---------- Recorded information
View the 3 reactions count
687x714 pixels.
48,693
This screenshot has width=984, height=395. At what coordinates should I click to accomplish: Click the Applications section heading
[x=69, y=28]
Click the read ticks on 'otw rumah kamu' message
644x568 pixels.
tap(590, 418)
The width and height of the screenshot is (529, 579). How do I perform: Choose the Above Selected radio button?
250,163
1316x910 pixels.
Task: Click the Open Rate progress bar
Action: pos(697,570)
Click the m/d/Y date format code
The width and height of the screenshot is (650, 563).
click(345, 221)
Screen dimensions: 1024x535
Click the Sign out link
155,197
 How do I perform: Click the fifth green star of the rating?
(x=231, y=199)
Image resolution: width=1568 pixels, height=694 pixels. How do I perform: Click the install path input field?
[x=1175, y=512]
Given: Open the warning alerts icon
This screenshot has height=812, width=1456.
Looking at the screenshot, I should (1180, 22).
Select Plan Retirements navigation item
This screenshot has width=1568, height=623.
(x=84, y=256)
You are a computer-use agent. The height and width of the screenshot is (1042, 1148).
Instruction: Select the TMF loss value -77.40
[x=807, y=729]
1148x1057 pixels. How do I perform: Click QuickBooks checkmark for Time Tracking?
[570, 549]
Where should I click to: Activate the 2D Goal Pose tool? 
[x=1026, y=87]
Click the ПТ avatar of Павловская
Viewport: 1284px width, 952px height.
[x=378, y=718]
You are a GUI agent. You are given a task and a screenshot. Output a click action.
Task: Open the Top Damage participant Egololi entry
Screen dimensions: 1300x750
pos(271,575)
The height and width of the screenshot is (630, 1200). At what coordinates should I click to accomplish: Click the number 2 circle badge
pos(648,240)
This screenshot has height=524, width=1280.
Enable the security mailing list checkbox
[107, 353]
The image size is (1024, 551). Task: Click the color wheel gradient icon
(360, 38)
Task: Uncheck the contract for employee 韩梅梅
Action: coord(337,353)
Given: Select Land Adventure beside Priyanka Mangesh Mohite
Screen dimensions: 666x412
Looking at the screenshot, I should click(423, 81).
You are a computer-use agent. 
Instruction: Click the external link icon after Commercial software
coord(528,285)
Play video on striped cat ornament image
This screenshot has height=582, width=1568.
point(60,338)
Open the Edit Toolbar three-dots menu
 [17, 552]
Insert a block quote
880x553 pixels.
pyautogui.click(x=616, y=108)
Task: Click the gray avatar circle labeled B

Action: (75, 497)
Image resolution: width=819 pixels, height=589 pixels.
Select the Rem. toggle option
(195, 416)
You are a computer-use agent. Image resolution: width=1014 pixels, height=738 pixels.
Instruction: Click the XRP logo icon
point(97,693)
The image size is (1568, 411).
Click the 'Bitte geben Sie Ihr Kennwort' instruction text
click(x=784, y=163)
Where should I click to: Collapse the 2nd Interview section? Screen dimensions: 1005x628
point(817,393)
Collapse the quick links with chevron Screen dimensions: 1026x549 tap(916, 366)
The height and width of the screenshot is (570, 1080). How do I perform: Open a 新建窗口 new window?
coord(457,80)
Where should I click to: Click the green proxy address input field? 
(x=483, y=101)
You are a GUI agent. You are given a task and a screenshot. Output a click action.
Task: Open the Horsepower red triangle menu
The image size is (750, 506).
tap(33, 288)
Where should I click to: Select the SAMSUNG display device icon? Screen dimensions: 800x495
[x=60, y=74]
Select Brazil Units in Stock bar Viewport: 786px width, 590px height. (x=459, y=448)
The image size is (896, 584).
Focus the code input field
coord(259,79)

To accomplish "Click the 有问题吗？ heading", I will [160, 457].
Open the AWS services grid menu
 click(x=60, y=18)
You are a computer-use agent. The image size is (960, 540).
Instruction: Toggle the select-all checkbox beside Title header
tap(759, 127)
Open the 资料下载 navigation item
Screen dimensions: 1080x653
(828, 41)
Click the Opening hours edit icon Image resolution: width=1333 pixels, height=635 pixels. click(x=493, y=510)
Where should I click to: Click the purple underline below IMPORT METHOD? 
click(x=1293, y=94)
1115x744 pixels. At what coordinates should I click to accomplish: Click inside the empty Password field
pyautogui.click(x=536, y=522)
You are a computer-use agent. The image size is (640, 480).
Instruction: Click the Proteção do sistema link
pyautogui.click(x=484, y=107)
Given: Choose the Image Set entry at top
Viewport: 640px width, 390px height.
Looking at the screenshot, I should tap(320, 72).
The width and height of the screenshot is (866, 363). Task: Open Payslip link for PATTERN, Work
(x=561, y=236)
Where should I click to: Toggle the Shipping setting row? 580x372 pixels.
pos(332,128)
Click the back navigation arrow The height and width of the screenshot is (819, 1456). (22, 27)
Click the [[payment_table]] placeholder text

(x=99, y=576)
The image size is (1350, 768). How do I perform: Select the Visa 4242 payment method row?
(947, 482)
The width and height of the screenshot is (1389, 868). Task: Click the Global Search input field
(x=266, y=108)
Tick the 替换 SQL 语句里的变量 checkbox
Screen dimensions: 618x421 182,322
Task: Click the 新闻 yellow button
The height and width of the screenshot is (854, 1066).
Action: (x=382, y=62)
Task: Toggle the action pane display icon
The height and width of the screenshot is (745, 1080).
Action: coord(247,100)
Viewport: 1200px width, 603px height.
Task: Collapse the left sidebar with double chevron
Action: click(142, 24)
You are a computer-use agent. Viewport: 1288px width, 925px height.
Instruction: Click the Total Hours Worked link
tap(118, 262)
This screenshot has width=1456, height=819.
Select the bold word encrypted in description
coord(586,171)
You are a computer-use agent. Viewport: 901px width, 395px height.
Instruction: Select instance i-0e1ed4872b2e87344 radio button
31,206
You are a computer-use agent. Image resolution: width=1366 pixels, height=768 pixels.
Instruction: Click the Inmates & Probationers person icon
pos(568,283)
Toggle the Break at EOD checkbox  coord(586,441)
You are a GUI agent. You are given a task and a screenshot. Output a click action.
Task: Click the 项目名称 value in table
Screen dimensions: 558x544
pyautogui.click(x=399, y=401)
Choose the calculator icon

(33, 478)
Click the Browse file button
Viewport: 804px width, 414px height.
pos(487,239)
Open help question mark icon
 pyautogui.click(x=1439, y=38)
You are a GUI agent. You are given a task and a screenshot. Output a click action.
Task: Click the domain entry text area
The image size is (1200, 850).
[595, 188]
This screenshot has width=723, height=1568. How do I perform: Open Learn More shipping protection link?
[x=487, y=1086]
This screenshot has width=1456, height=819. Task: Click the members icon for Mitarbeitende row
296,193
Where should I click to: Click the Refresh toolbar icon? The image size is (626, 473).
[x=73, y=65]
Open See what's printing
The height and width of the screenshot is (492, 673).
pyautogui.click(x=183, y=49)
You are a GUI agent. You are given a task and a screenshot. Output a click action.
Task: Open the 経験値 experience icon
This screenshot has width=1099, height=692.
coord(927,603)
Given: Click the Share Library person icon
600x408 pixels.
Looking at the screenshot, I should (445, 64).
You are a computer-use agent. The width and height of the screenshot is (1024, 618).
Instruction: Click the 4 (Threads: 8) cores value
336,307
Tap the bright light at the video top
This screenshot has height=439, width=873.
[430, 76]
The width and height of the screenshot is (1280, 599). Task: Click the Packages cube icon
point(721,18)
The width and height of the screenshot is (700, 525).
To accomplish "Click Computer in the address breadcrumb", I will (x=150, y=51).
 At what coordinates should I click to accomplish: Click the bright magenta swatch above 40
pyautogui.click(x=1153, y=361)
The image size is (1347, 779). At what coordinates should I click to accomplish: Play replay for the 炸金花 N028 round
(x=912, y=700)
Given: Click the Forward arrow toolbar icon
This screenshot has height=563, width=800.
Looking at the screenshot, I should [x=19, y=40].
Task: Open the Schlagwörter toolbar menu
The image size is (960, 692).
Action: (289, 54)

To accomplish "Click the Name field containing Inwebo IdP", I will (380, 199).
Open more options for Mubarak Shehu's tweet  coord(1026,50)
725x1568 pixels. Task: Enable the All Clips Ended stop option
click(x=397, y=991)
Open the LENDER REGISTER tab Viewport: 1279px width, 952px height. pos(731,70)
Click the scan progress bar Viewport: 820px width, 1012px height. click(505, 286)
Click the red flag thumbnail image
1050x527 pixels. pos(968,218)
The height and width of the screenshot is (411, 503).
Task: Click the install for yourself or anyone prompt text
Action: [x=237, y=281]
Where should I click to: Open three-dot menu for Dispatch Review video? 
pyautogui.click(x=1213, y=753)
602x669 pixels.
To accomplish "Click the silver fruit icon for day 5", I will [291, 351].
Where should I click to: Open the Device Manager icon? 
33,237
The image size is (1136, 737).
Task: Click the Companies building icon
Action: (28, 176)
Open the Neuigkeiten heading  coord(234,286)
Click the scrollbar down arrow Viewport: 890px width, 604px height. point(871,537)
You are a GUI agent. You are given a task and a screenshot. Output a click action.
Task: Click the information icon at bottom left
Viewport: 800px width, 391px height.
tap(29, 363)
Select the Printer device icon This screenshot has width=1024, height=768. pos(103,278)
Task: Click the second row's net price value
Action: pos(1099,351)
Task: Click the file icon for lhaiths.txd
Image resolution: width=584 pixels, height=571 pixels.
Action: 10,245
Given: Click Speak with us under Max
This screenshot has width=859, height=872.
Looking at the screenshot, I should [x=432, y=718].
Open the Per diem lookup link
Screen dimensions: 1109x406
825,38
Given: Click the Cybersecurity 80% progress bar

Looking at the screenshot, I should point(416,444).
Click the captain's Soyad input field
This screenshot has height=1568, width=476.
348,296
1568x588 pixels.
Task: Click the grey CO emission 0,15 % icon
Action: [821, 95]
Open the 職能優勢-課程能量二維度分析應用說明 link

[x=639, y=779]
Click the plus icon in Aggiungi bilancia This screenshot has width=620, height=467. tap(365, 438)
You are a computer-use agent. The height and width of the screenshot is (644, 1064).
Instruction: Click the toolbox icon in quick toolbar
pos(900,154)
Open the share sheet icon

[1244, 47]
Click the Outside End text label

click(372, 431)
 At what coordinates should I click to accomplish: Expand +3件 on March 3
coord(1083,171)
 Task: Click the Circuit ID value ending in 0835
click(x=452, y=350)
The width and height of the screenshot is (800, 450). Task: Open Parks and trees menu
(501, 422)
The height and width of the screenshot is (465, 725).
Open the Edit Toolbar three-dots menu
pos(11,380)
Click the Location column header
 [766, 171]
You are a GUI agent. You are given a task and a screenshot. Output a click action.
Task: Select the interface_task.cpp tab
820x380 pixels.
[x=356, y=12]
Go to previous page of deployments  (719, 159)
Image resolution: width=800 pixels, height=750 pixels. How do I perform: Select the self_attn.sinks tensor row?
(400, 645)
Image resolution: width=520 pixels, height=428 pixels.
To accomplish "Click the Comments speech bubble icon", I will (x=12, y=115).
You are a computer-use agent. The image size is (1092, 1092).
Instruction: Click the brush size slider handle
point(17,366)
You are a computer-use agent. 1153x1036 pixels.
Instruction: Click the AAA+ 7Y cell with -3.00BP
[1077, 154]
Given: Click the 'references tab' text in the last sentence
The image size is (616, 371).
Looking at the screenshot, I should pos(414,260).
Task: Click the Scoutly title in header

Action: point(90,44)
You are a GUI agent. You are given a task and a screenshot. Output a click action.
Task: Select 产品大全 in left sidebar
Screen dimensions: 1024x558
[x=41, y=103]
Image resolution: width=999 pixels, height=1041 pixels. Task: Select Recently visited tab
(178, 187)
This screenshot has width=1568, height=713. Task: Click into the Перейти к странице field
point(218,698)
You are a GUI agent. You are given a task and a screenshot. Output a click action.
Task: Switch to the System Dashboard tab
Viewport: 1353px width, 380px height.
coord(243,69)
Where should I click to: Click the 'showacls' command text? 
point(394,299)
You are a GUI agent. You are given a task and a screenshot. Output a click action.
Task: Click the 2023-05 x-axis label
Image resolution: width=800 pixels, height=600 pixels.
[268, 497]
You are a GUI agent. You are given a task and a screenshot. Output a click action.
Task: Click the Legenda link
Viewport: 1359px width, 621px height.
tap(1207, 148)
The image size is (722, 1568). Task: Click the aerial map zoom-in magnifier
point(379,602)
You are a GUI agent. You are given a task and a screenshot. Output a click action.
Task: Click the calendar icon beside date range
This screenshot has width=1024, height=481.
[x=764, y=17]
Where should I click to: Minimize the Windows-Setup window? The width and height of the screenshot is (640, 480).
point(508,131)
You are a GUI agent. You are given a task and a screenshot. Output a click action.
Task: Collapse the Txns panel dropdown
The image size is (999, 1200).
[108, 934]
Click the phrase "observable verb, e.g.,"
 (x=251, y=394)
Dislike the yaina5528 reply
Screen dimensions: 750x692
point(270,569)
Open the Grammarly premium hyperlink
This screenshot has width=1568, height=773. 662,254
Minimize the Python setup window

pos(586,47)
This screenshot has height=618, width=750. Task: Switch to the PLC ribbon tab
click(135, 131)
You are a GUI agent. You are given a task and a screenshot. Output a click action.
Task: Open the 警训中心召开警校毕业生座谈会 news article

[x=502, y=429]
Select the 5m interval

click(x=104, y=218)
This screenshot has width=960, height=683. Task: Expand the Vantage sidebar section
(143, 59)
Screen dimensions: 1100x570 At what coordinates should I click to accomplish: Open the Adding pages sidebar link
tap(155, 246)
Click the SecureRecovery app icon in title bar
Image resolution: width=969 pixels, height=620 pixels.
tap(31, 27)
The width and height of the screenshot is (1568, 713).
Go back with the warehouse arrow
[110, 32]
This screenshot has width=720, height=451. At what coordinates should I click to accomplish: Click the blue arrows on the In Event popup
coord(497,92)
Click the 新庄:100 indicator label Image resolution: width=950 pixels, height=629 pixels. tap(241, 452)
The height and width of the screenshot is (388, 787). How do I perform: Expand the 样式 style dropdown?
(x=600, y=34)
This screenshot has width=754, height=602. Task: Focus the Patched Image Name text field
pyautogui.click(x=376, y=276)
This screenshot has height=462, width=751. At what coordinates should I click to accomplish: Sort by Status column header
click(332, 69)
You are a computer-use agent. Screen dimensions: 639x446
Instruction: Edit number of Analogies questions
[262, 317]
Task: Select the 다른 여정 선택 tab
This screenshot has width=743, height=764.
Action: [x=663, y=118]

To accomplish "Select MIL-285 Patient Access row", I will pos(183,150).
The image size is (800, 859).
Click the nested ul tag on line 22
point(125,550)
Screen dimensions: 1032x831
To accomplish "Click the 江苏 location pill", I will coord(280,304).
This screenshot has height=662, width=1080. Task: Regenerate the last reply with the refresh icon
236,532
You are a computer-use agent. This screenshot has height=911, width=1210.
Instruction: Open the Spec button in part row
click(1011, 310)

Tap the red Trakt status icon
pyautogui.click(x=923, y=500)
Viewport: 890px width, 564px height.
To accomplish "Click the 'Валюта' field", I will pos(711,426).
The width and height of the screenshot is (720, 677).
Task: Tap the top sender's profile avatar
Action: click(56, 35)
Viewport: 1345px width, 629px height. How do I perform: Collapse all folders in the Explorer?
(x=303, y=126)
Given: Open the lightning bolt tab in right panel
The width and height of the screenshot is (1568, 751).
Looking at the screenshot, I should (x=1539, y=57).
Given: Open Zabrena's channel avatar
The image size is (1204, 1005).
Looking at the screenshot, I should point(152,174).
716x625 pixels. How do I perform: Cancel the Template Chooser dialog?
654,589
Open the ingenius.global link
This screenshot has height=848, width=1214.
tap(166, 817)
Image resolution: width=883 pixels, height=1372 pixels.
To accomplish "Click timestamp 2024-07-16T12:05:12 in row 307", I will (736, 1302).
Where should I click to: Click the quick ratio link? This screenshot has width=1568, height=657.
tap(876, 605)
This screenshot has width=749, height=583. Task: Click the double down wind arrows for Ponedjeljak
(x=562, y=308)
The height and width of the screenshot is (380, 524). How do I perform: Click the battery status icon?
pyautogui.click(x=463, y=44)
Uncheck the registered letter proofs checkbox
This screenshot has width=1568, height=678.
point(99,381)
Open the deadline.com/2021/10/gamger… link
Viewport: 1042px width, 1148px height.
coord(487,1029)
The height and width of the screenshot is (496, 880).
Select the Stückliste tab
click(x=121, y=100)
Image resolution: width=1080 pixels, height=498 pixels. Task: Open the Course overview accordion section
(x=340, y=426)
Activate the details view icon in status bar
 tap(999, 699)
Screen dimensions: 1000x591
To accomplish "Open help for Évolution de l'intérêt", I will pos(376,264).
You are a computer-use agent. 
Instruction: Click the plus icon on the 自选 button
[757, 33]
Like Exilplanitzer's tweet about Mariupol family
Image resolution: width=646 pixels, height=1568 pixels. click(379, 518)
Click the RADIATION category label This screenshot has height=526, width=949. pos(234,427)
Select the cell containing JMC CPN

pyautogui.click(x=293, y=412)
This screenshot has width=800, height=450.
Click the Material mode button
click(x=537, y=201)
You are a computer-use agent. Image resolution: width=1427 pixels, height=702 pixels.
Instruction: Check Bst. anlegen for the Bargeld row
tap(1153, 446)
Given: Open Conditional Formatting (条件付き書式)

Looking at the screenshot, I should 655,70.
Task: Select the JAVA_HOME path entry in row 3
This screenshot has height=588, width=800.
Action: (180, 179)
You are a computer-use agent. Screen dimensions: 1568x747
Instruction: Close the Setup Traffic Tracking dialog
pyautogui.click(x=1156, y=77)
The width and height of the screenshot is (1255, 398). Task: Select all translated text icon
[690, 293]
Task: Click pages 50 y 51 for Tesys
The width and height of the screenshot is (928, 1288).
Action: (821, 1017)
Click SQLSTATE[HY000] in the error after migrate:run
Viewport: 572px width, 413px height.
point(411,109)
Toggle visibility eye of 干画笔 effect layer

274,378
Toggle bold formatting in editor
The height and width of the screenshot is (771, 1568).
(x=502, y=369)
--------------------
◆ Task ◆
When the string "navigation" occurs in a line of the material, that line belongs in the answer.

◆ Your solution ◆
Select Plan Retirements navigation item
Open the 资料下载 navigation item
Click the back navigation arrow The height and width of the screenshot is (819, 1456). (22, 27)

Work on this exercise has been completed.